Politika yapmayla ilgili ise birincisi işe kendimizi bize dayatılan adeta pazara sunulmuş “seçenek”lerden biri olma kategorisinden çıkarmakla başlamalıyız. Bunun anlamı her şeyden önce neysek o olarak kendimizi ortaya koymamız gerektiği. Daha açık ifade etmekte yarar var sanırım çünkü bazıları anlamıyor. Devrimciler şu ya da bu malın pazarlamacısı değildir halklar da tüketici. Bununla bağlantılı olarak ise siyaset yapmanın tek biçimi ve yeriymiş gibi bize de benimsetilen parlamento vb. olanakları da kavrayan/yutan atomize ve dijitalize olmuş varoluşumuzu reddederek işe başlayabiliriz. Bu özetle bütün insanları siyasetin öznesi haline getirmenin yollarını aramak, örgütlenmek ve ideallerimize ters düşmediği ölçüde her tür mücadele biçimini değerlendirmektir. Sosyalizmin öncelikli bir gereği varsa bu da kuşkusuz insanları, dünyayı ortaklaştıran neşeli bir atmosferi yaratmamız, solumamızdır…
Şimdi bir kısım mühim okur akademinin silindirleri arasında zar inceliğine gelmiş, devlet hizmetinden bir gün olsun şaşmayan müthiş aklıyla “sizin sosyalizm dediğinizi de biliyoruz” deyip dudak bükecektir. Kafamı bozuyorlar ama kısa bir yanıt vereyim. Daha yeni kabul edilmese de dünyanın “en ilerici anayasası” dediğiniz şey sonuçta Şili’de solcuların elinden çıktı. Küba’da geçen hafta sonu dünyanın en ileri “aile” anayasası referandumla yürürlüğe girdi. (1) Bunları hürmetle ellerinden öpme hevesiyle yarıştığınız Biden ya da Putin yapmadı. Akıllarından bile geçiremezlerdi. O arada kan dökmekle meşgullerdi hâlâ öyle.

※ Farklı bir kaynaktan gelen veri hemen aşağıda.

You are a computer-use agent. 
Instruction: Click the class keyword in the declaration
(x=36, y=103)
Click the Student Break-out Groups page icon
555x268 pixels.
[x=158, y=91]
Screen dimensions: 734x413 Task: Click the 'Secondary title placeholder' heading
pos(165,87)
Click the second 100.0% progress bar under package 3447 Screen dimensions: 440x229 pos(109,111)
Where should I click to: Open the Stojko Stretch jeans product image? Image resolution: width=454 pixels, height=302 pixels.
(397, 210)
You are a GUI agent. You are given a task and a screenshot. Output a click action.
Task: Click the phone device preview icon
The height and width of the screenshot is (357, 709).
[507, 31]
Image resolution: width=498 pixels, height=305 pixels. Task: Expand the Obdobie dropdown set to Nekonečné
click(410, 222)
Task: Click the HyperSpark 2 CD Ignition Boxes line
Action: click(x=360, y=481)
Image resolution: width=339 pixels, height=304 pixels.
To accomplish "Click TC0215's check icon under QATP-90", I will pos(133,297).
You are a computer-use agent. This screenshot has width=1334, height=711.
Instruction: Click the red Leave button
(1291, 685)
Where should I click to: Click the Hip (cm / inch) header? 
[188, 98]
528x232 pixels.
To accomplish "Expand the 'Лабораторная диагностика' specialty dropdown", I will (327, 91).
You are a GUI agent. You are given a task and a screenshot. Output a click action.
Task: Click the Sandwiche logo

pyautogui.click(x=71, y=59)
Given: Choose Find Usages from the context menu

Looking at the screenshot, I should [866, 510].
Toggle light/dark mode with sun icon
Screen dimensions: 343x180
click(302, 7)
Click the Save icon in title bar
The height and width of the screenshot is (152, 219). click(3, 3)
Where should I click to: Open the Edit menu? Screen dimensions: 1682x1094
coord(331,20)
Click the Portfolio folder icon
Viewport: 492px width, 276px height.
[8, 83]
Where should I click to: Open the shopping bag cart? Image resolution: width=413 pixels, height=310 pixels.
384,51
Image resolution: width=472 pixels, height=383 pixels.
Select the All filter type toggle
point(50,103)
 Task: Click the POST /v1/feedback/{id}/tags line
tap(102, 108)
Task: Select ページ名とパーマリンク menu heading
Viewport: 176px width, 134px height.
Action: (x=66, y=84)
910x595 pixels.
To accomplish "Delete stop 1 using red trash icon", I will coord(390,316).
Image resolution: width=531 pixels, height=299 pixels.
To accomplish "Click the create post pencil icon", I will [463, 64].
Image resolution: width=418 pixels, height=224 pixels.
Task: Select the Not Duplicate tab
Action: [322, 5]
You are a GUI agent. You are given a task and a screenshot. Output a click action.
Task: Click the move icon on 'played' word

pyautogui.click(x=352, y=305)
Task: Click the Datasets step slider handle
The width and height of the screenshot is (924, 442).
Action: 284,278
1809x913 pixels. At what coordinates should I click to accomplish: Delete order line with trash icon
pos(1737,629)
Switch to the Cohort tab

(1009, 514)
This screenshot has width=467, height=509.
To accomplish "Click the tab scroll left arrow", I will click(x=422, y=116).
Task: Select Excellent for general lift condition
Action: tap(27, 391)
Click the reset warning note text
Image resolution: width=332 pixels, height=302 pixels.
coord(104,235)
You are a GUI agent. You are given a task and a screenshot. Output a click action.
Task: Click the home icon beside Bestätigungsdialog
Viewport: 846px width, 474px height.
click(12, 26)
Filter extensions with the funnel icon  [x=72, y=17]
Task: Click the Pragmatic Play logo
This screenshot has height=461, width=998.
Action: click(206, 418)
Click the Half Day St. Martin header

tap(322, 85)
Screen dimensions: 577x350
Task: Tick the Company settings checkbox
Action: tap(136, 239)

Kapitalizm bizleri BUGÜN’e yani bizzat şimdi yaşamak, soluk almak için debelendiğimiz bu ana mahkum etmeye çalışıyor. Gerçi bundan da emin değilim dünyaya karşı acımasızca saldıran kapitalizm bize bugünleri de aratabilir. (2) Fakat DEVRİMCİLİK başka bir şeyi, size/bize bugünün esiri olmadığımızı pekala yeni bir dünya yaratabileceğimizi anlatıyor…
(1) Bu konudaki gelişmeleri merak edenler bu yazıyı okuyabilir.
(2) Mevcut yeniden paylaşım savaşının Ukrayna cephesinde gelinen durum maalesef sürecin nükleer savaşa doğru evrilebileceğini gösteriyor. Savaşın ana aktörleri bırakın bundan kaçınmayı savaşı istedikleri yaygınlık ve büyüklüğe taşıyabilmek için sürecin gönüllü tahrikçisi rolünü oynuyor. Doğa, insanlığın geleceği gibi sorulara onların zihinsel yapısında yer yok. Mesela Kuzey Akımı-1 ve 2’ye sabotaj düzenleyenlerin sizce dünyaya verdikleri zarar umurlarında olmuş mudur?